## Provided passage
Hell No, The Dam Won't Go!!

Prepared by the following Utah State University students:

Sandra Keil
Ben Johnson
Caroline Smith
Lorie Waters
Jenifer Goldman

For the last few decades there has been an ongoing debate over Glen
Canyon Dam, but it has escalated in the last few years. The Sierra Club
argues that it would be more beneficial to remove the dam because it is
causing extreme environmental and ecological problems.  However, we
believe that it would cause more negative impacts to drain Lake Powell
than to leave the adapted area as is.  By following the history and
examining the negative and positive aspects of the dam, research has
proven that it would be more environmentally sound to keep the reservoir
intact. 

The prospects of building dams on the Colorado River date back to the
early 1900's. There was much debate about water rights and usage in the
southwest.   The states in the lower basin (i.e. California, Arizona,
and Nevada) were developing and started worrying about where they would
get water for their increasing populations.  In 1919, California started
asking for more water and introduced legislation into Congress.  This
legislation became the Colorado River compact in 1922.  It stated that
the water flow at Lees Ferry (Glen Canyon) could not drop below
75,000,000 acre-feet for any 10-year period.  The US also agreed to send
1,500,000 acre-feet per year to Mexico.  These water demands were very
high considering the extremely unpredictable nature of the Colorado
River.  The only way to regulate the flow of the river was with a series
of dams, which became the Colorado River Storage Project.  It authorized
the building of dams to create reservoirs for the purpose of reserving
the water rights of the lower basin, to make the area more useable, and
to generate electricity.

Proposals for dam sites were made including Dinosaur National Monument
at Echo Park, and Split Mountain on the Green River, along with Glen
Canyon.  The Echo Park dam was the dam of choice because of its steep
banks that would hinder evaporation and thus not waste valuable water. 
But because it would drown Dinosaur National Monument, it was a topic of
much debate.  Many people, including the Sierra Club, were against the
Echo Park dam, and eventually Glen Canyon was chosen to house the dam by
default. Priscilla Perkins, professor at the University of California
who studied the effects of the reservoir stated that, "...the ultimate
decision to build Glen Canyon dam was based on consideration of
alternatives…"(Perkins 13)

During the planning of Glen Canyon Dam, environmental issues were
rarely the basis of making decisions.  That is not to say that they were
unaware of the impact the dam would cause. During senate hearings in
1925 when the dam was first discussed, Senator Oddie of Nevada asked La
Rue, the man in charge of planning the Glen Canyon dam, what the
Americans would think of a dam so close to the Grand Canyon.  La Rue
replied," Outside of our own party in 1923, there are not more than 5 men
now living who have seen the Grand Canyon from the inside.  I say they
will have to let them construct dams, and they can put motor boats on
them so that the people can see the inside of the canyon.  I would not
object at all to presenting that subject to the park service as a policy
to be prosecuted 50 years from now." (Perkins 8)

## Supplied information
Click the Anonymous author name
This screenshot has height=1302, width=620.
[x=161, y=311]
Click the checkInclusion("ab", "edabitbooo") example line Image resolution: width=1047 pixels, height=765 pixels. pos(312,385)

## Problems and tasks
a – Reproduce, word for word, the portion of the Glen Canyon Dam essay that begins at the words "Proposals for dam" and stops after the words "waste valuable water.".
b – According to the Glen Canyon Dam essay, why was the Echo Park site initially the dam of choice?

## Answers for this exercise
a –
Proposals for dam sites were made including Dinosaur National Monument
at Echo Park, and Split Mountain on the Green River, along with Glen
Canyon.  The Echo Park dam was the dam of choice because of its steep
banks that would hinder evaporation and thus not waste valuable water.

b – Echo Park was preferred because its steep banks would hinder evaporation, so valuable water would not be wasted.